Los plazos procesales establecidos en la ley solo rigen para las partes en un proceso. Los jueces se toman todo el tiempo que quieren y ese es un tiempo que no les pertenece. Resulta irónico que los efectos de una sentencia se retrotraigan a la fecha en la que se interpuso la demanda.
A los jueces se les confía el poder jurisdiccional del Estado. Pero, si para que te reconozcan un derecho debes seguir un proceso judicial que dura entre 10 y 15 años de una vida, si para admitir una demanda un juez se toma meses y, para sentenciarla, años, si la Corte Suprema se tarda meses en resolver una casación y ha necesitado cinco años para pronunciarse sobre su octavo pleno casatorio (Casación 3006-2015-Junín), la conclusión solo puede ser el epígrafe de esta nota, que es también una protesta.
Los jueces, con honrosas excepciones, son insensibles al clamor social. Con esa conducta, además, se han convertido en los aliados de los deudores morosos y de aquellos que desprecian el cumplimiento de sus obligaciones. La morosidad de los jueces también es una forma de corrupción, pues propicia el cohecho; tanto el grande como el pequeño.
El cumplimiento oportuno de las obligaciones legales, hoy en día, reposa solamente en la buena voluntad de las personas, pues el que deliberadamente omite sus obligaciones sabe que pasarán años antes de que se expida una sentencia y se le pueda exigir –en vía de ejecución– su cumplimiento. Así, frente a esa situación de desprotección de derechos, el acreedor aceptará cualquier piltrafa antes de pasar por el calvario que significa un juicio, además de saber que su resultado será siempre incierto. Para el deudor contumaz, el trámite de la conciliación obligatoria solo es una dilación más.
Los colegios de abogados guardan silencio frente a esta grave situación, y las autoridades del Poder Judicial, responsables de su buen funcionamiento, no la han enmendado, por lo que es necesario que el Congreso de la República intervenga para corregirla, y que no se diga que se violenta su autonomía, pues el derecho del pueblo peruano a contar con un sistema de administración de justicia sano y con una justicia oportuna están por encima.
Ya se modificó el sistema de autocontrol disciplinario, que demostró ser inútil y costoso.

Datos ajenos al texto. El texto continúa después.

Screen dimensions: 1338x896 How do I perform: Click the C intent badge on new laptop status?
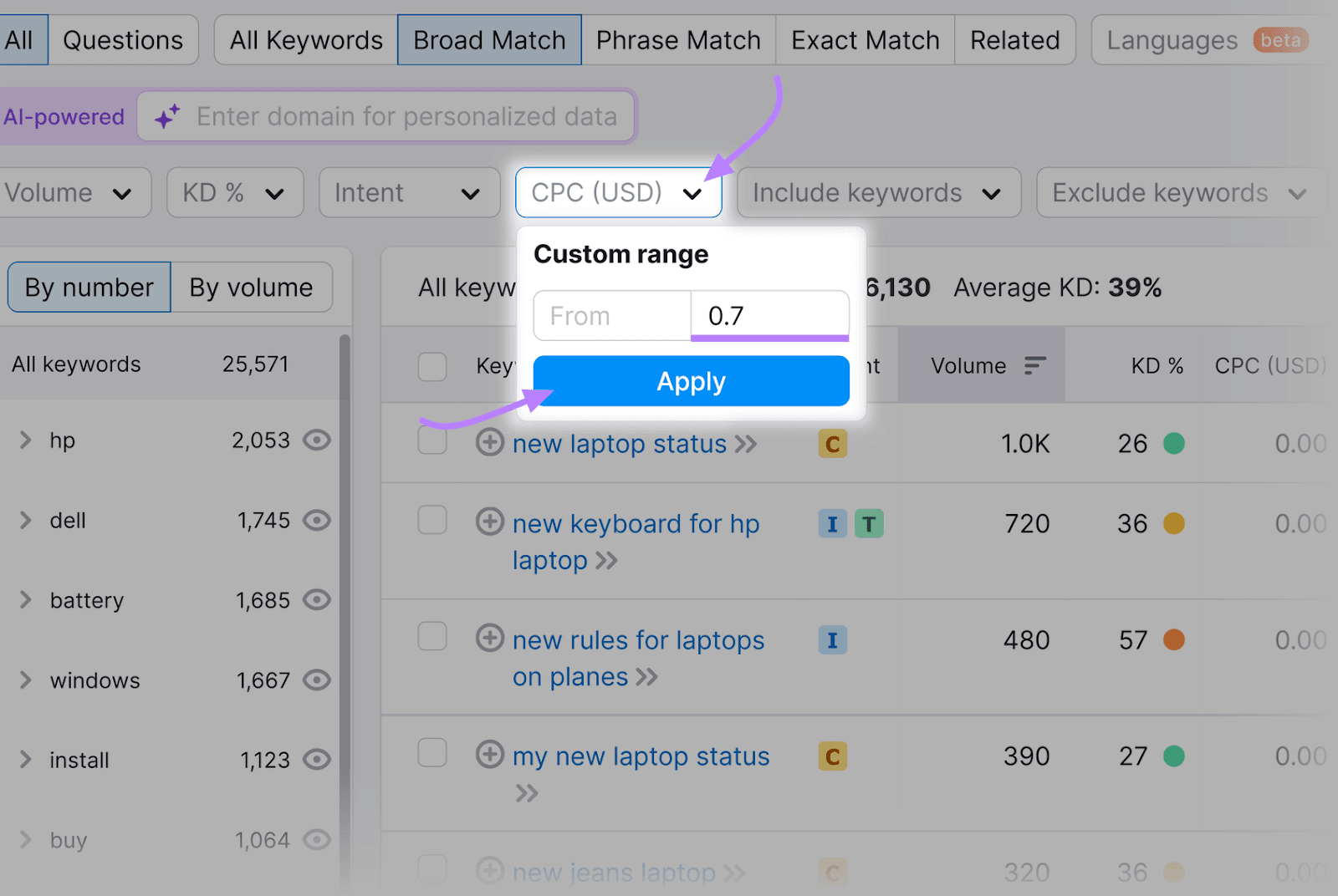[x=832, y=444]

La rotación de los mismos jueces que asumían el papel de contralores de sus colegas dio lugar a reciprocidades, oficinas saturadas con auxiliares, hipertrofiadas, en las que ciertos procesos disciplinarios, por la lentitud del trámite, prescribieron, liberando de responsabilidad al infractor que, de esta manera, obtuvo el beneficio de un proceder equivalente.

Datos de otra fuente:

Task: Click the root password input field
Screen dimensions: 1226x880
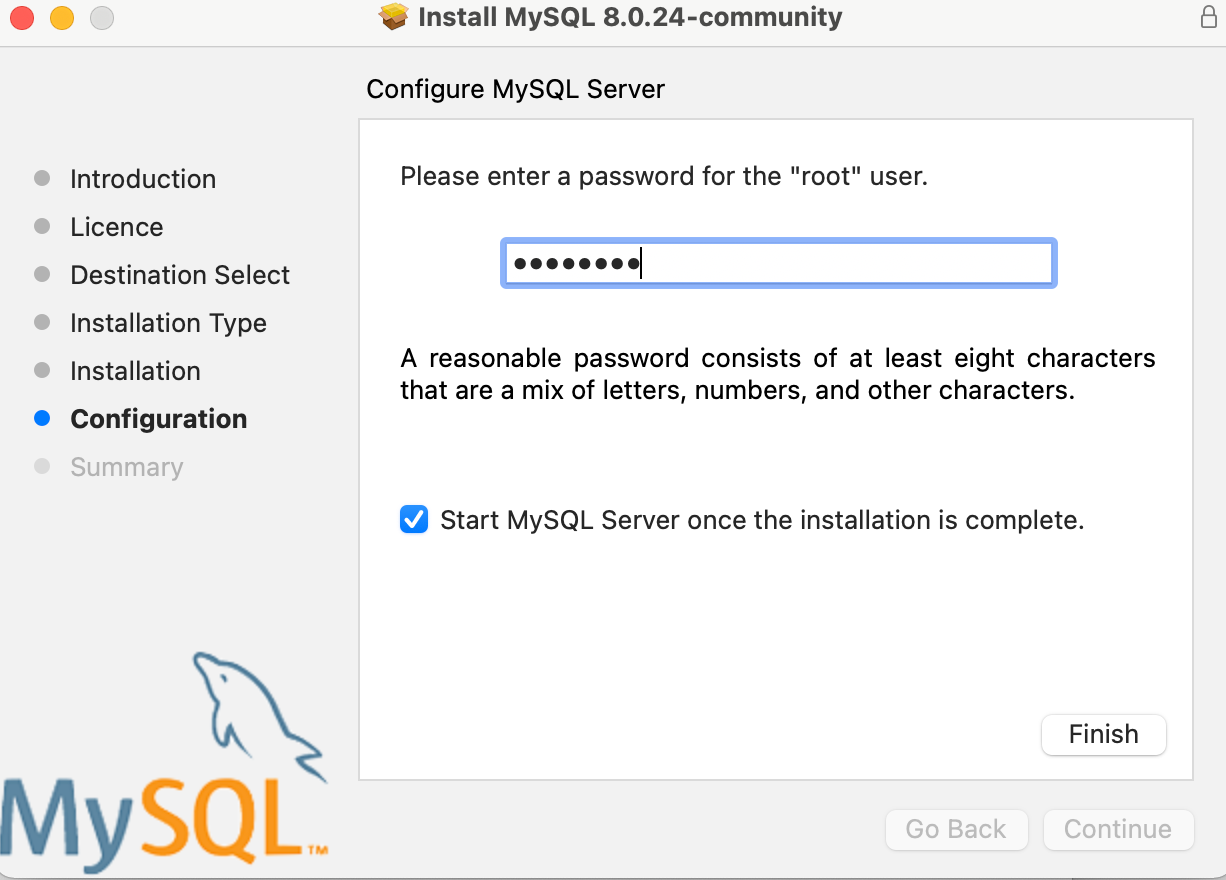Action: (x=778, y=262)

Esto llevó a establecer el sistema de control externo, confiándole la tarea a la Junta Nacional de Justicia (JNJ), demorada en su creación y cuyo actuar aún no se percibe. Esta medida, por ahora, será útil. Lamentablemente, el tiempo demostrará que el control externo tampoco es bueno, pues da poder sobre los jueces. Sabemos que, a fin de cuentas, todo reposa en la calidad de las personas.
Ahora resulta necesario revisar el problema de la gestión o administración del inmenso aparato judicial, el racionamiento de la carga procesal, la productividad de los jueces, y la administración de sus locales y servicios.